The governor may be in support of the right-to-work bill, Young said, but understood the House's inability to get a quorum.

"He had other issues he wanted to address," Young added. "I don't think he wanted another Wisconsin controversy here. That take-it-or-leave-it stuff don't usually get you much. He's a master of deception, and you can bet the governor has other things on his mind."

Young said Daniels wants to re-work the public school system and to reconfigure local government, not reform it.

"Those two things are different," Young said. "But that will not save taxes or improve anything. If he does away with township government, the county councils will not be able to take over that responsibility. A few townships are not busy, but some have a lot going on. The county will then have to add more employees, like a secretary for the council, to take care (of) the additional work.

"The township advisory boards, on a statewide average, make about $530 a year. A few big townships in the state have a large staff and multi-million-dollar budgets. But in my district, as in most, they wouldn't average $530 a year. The governor wants to be able to say he reduced the size of government. There's 1,000 townships in the state, and each of them has three people on a board. That's 3,000 statewide that would lose that job. But, like I said, if you do away with those, you won't gain much if the county has to hire a full-time person to do the work when it's passed on to the county councils," he continued.

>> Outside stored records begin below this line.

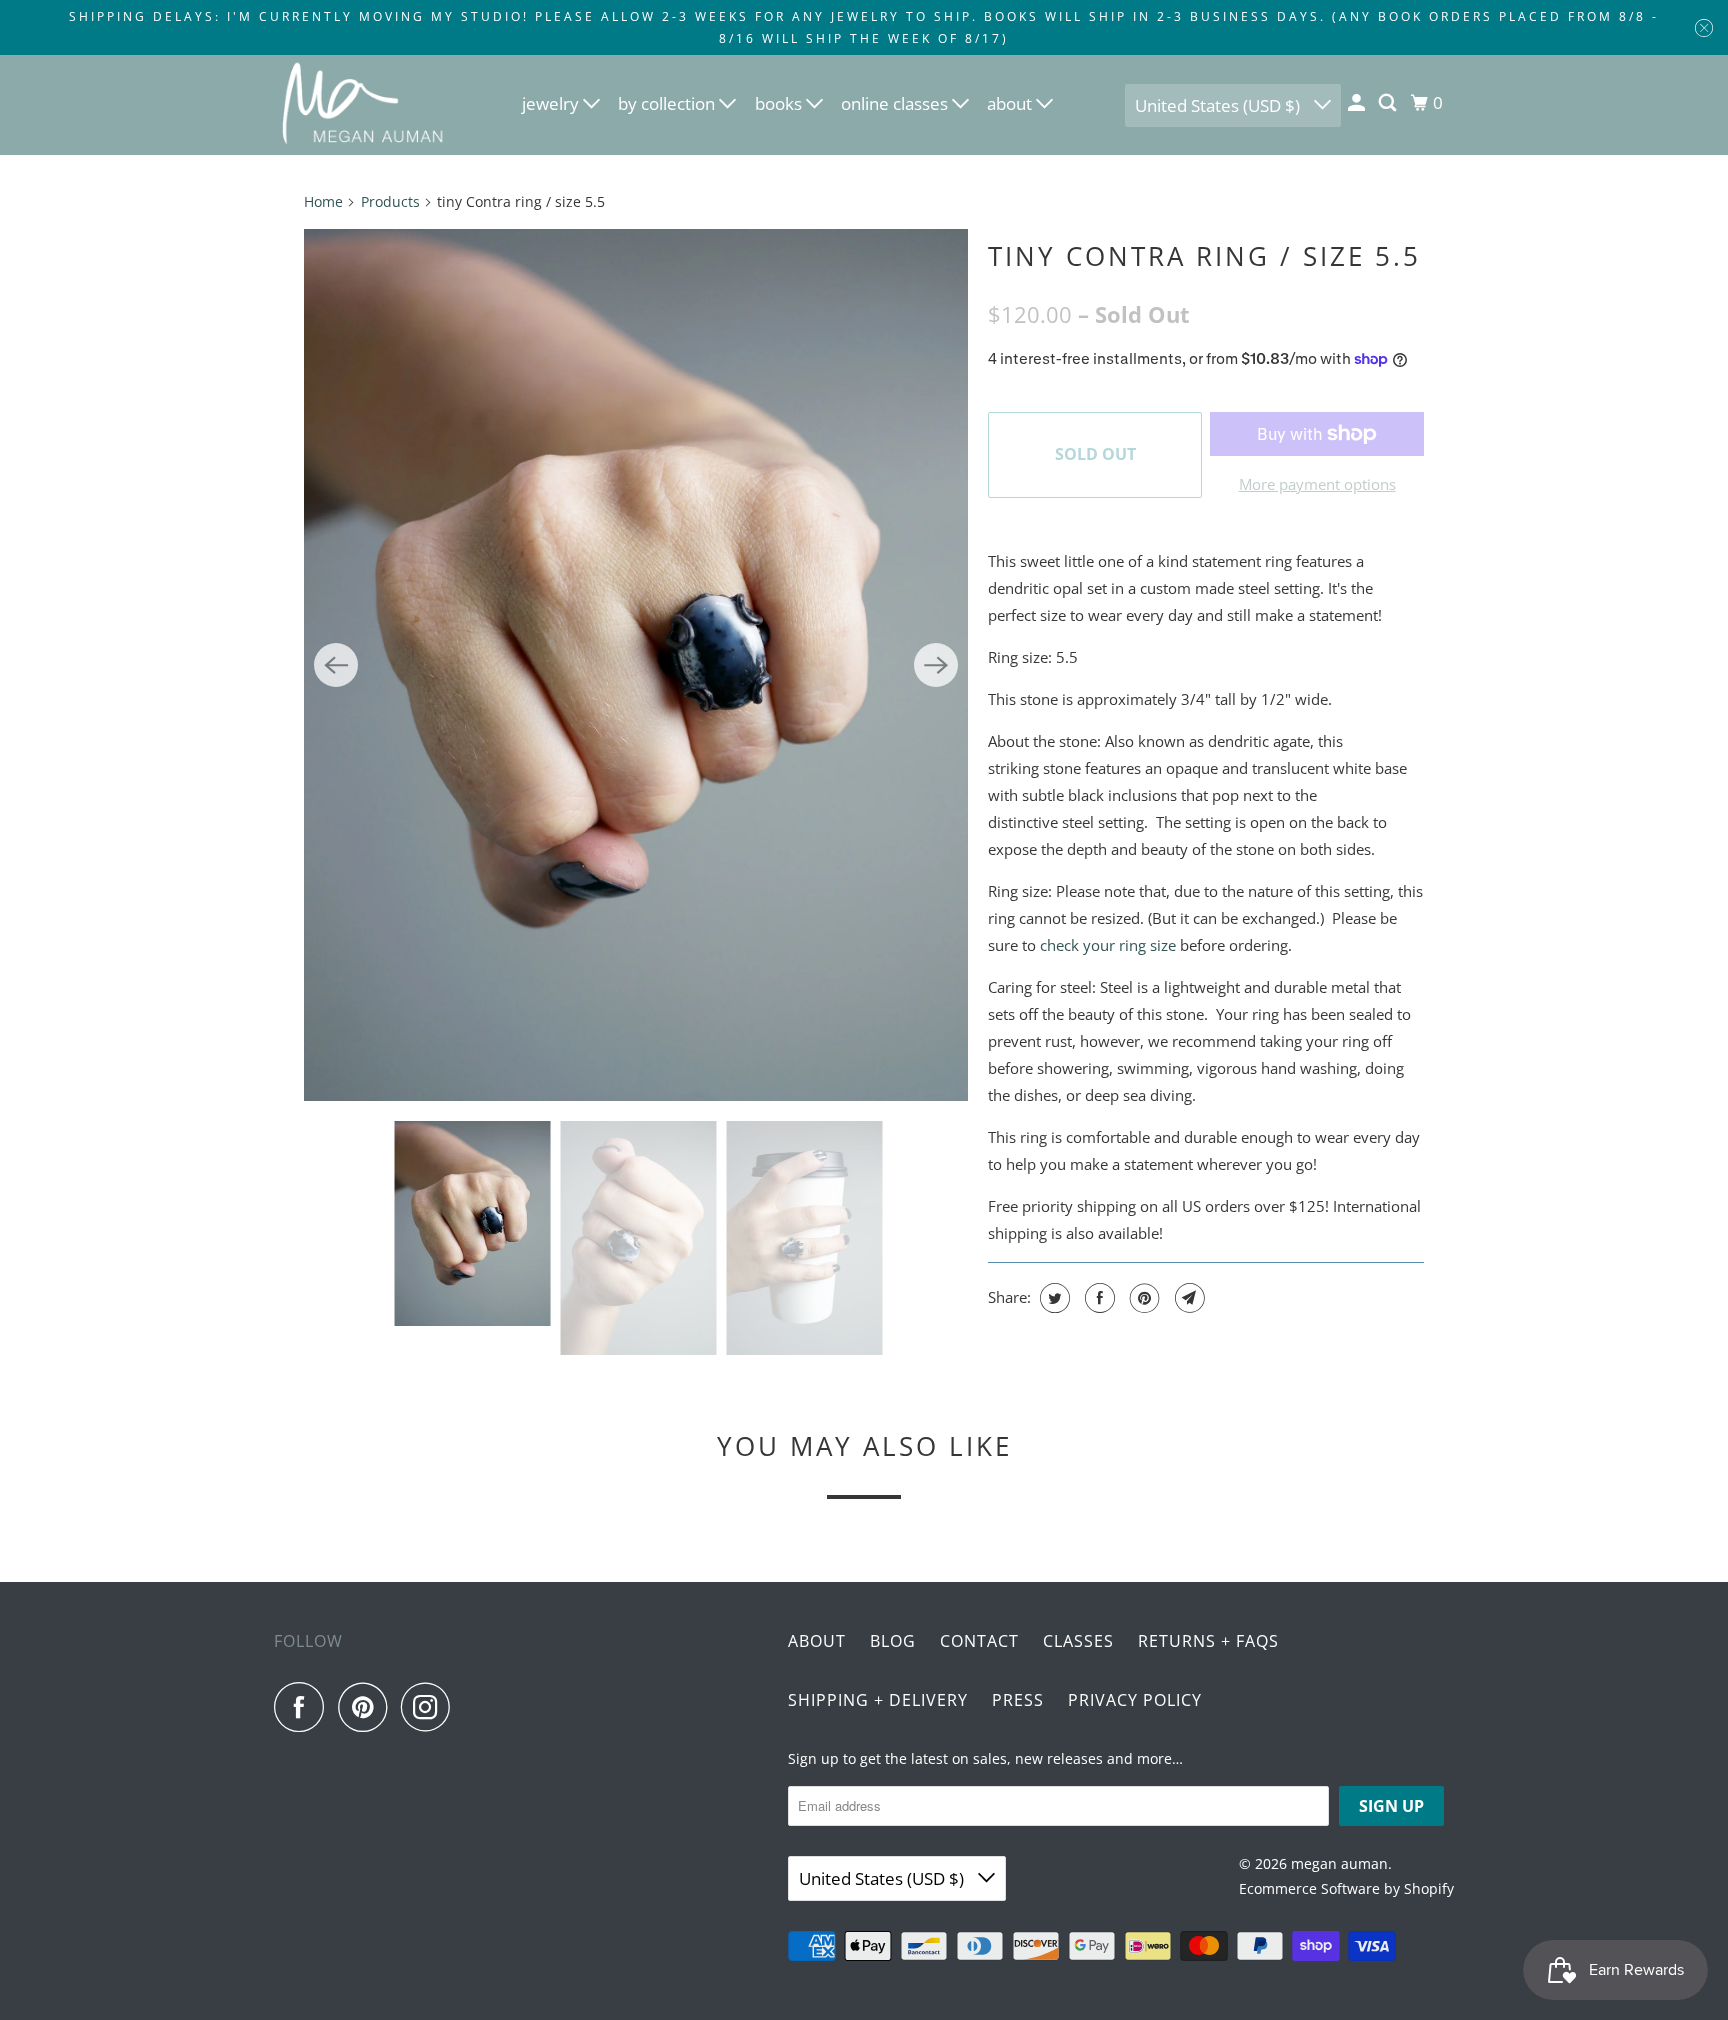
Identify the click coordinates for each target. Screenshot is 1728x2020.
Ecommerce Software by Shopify (1346, 1888)
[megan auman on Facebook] (304, 1707)
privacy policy (1135, 1700)
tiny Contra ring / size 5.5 (1204, 256)
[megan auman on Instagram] (431, 1707)
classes (1078, 1641)
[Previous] (336, 665)
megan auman (1339, 1863)
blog (893, 1641)
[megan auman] (364, 105)
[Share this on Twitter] (1052, 1298)
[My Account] (1358, 103)
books (780, 103)
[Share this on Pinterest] (1142, 1298)
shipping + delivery (878, 1700)
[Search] (1389, 103)
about (1011, 103)
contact (979, 1641)
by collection (668, 103)
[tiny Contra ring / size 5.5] (636, 665)
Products (390, 201)
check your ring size (1108, 945)
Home (323, 201)
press (1018, 1700)
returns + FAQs (1208, 1641)
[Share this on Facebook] (1097, 1298)
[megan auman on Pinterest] (367, 1707)
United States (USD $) (1219, 105)
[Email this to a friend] (1187, 1298)
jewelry (552, 103)
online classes (896, 103)
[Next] (936, 665)
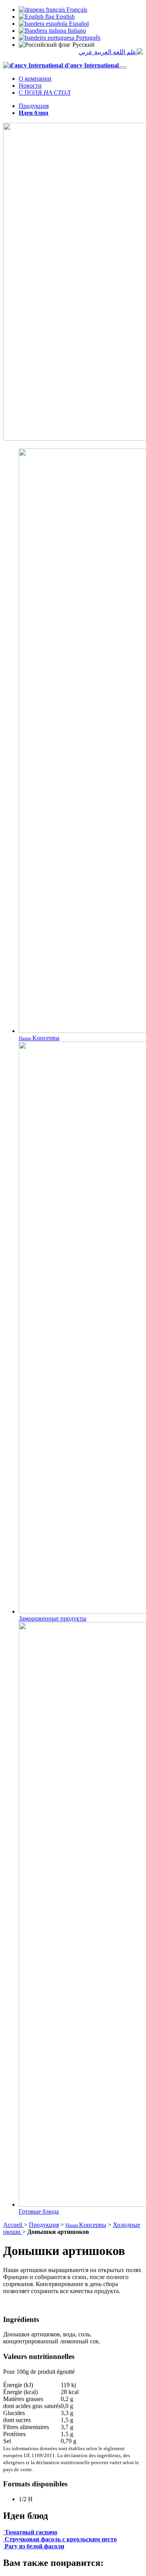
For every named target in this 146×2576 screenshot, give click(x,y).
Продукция (34, 105)
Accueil (13, 2224)
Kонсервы (85, 2224)
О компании (35, 78)
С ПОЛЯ (44, 92)
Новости (30, 85)
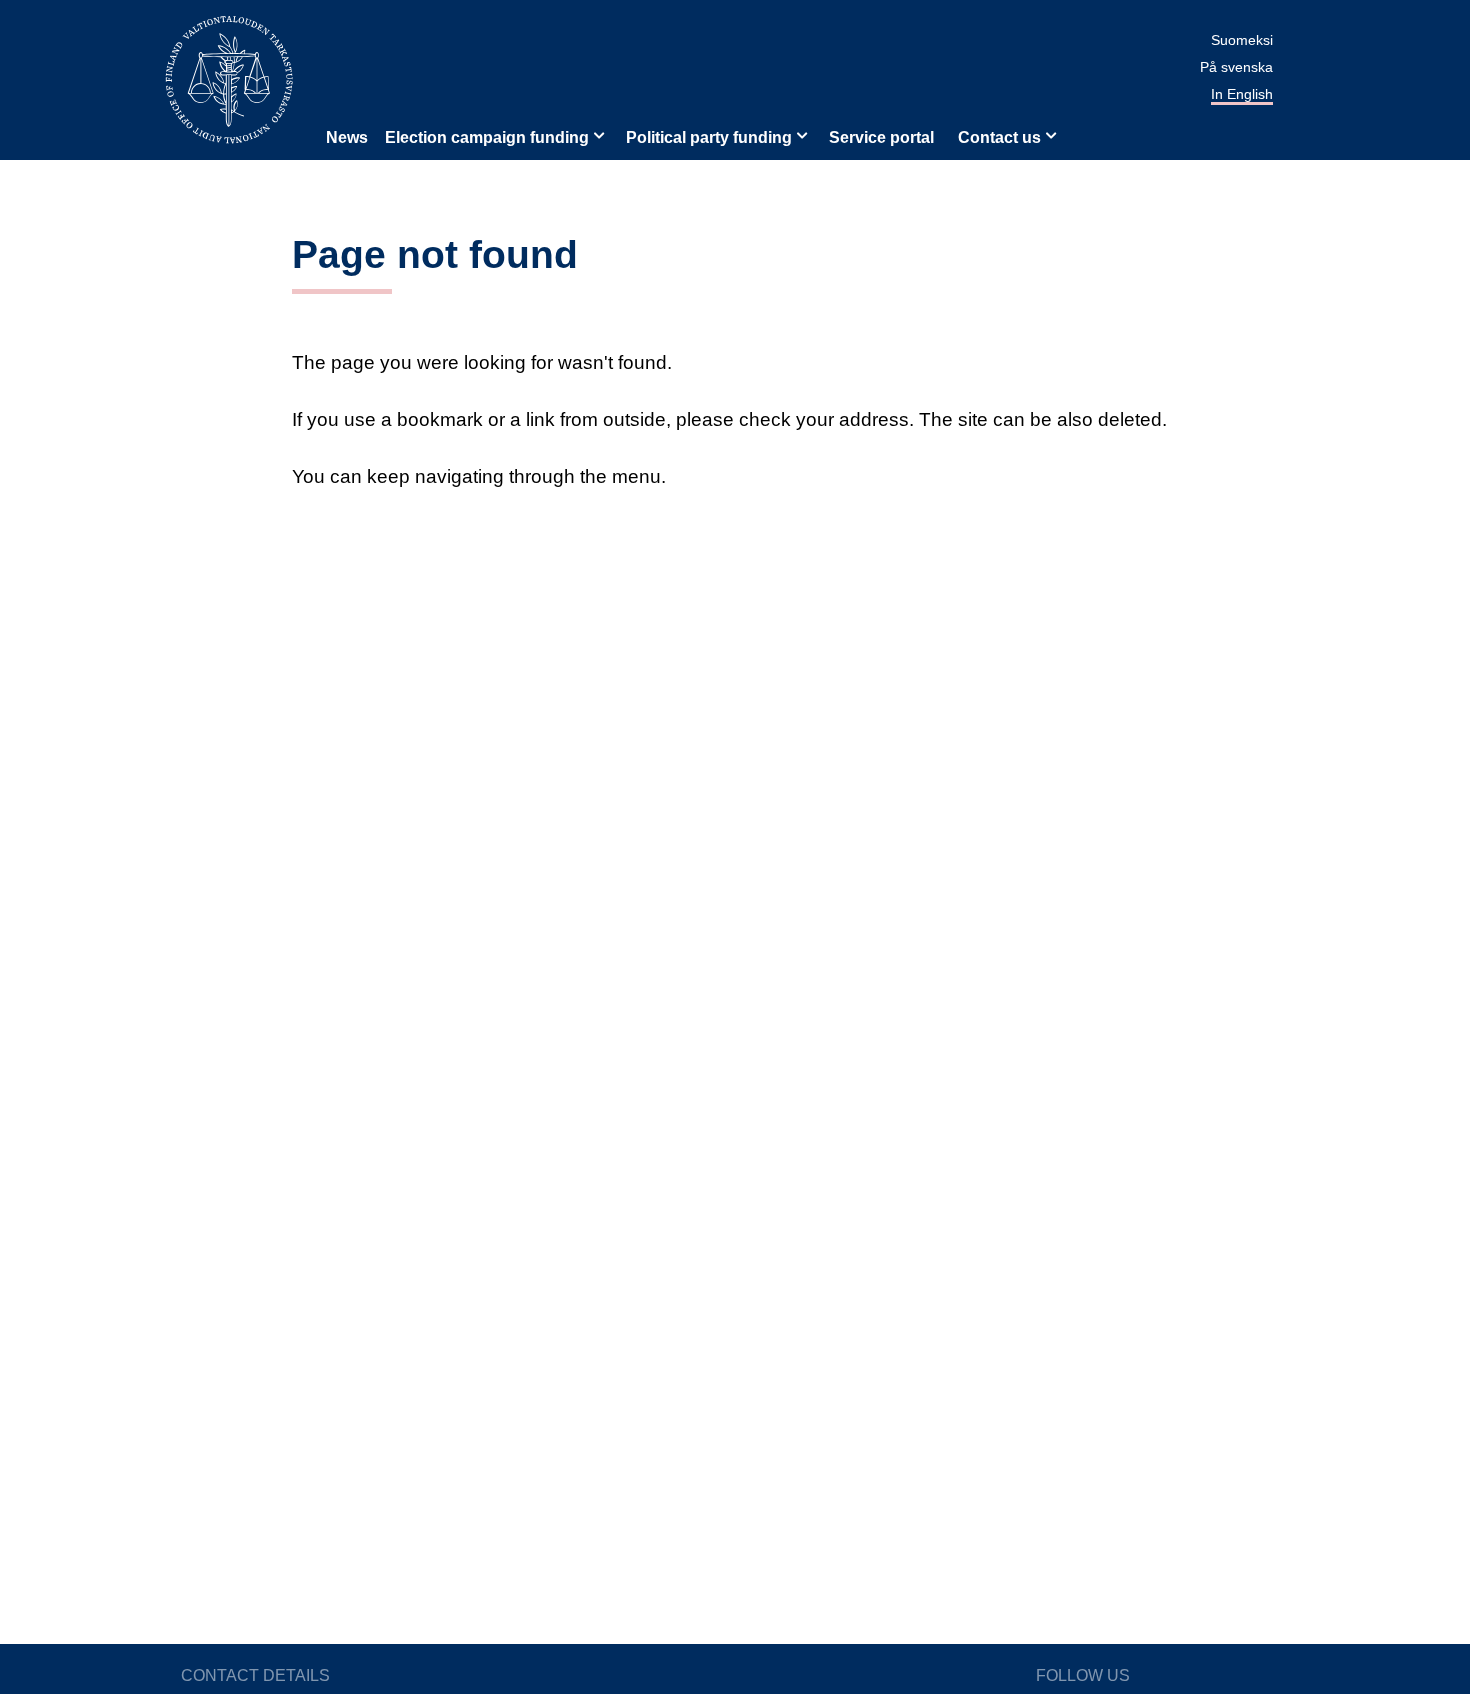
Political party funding (709, 137)
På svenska (1236, 67)
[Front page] (229, 78)
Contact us (999, 137)
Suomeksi (1242, 40)
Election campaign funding (487, 137)
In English (1242, 94)
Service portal (881, 137)
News (347, 137)
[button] (597, 134)
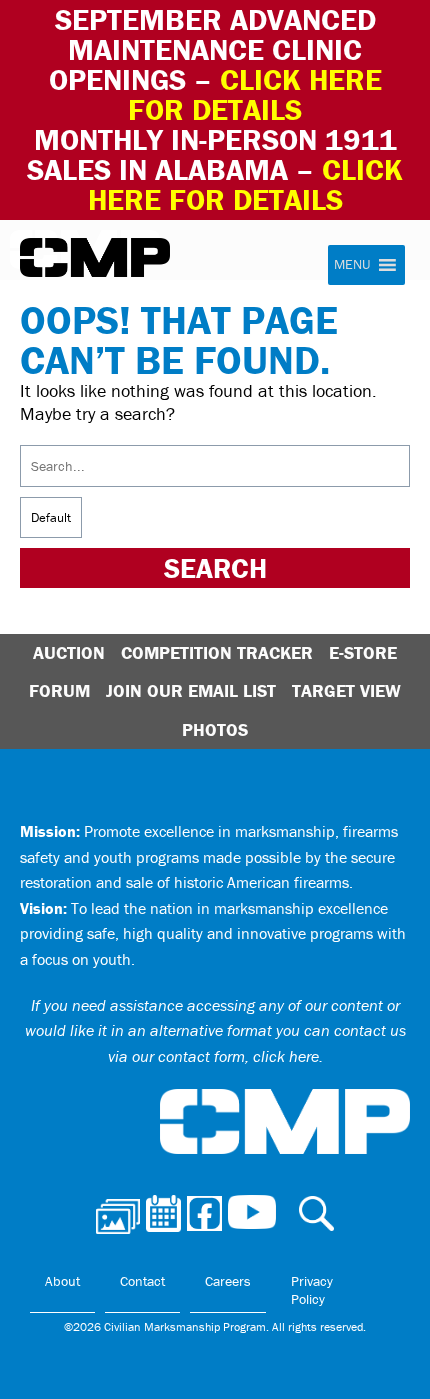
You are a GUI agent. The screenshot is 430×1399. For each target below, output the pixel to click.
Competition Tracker (217, 652)
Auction (69, 652)
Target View (346, 690)
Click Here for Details (246, 184)
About (62, 1281)
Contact (142, 1281)
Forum (59, 690)
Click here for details (255, 94)
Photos (215, 729)
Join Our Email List (191, 690)
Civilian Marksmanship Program (95, 258)
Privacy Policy (312, 1290)
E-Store (363, 652)
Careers (228, 1281)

"Those people on the boards live in the communities. They are close to the people. Do we want to get rid of that? Some townships have problems, but that's what the State Board of Accounts is for. The Republicans want to wear it down to where it won't work then point out that it doesn't work."

Young said he agreed with Daniels, who said that the Democrats, by walking out, were only using a legislative tool to make the minority voice heard.

"It's a parliamentary move. But there's a lot at stake here, like doing away with county commissioners and having a single executive over the county," Young said. "Now, any major decision in a county requires the votes of two of the three commissioners. The whole county is looked after that way. I remember one time, I think it was down near Alton, the Democrats refused to fix a road down there because it was a Republican area and they couldn't get votes there. The Republicans weren't interested in fixing the road because they already had the votes sewed up, so nothing was done. With a three-commissioner system, things get done."

As of press time Monday, the Democrats still had not returned to work in Indianapolis. A few bills, like the right-to-work bill, wasn't acted on within the time limit and failed, and the township overhaul bill was defeated in the Senate, giving Daniels a defeat on one of his priorities. The bill may be revived in the House by Rep. Phil Hinkle, R-Indianapolis, but it would still need to be approved in the Senate, and that is unlikely.

"This session will be over in late April," Davisson said. "We may have to come back in special session to get everything done. Right now, we're going to work on Senate bills and they are going to be working on ours. Hopefully, we'll be able to get some stuff to the governor to sign."

"The right-to-work issue thing was never an issue in anyone's campaign," Young said. "The governor didn't even want it brought up. But (Speaker of the House Brian) Bosma went ahead and did it, and it blew up the session. We'll still get our work done. We may have to work late a few nights, like snow days at schools, but the same amount of work will get done."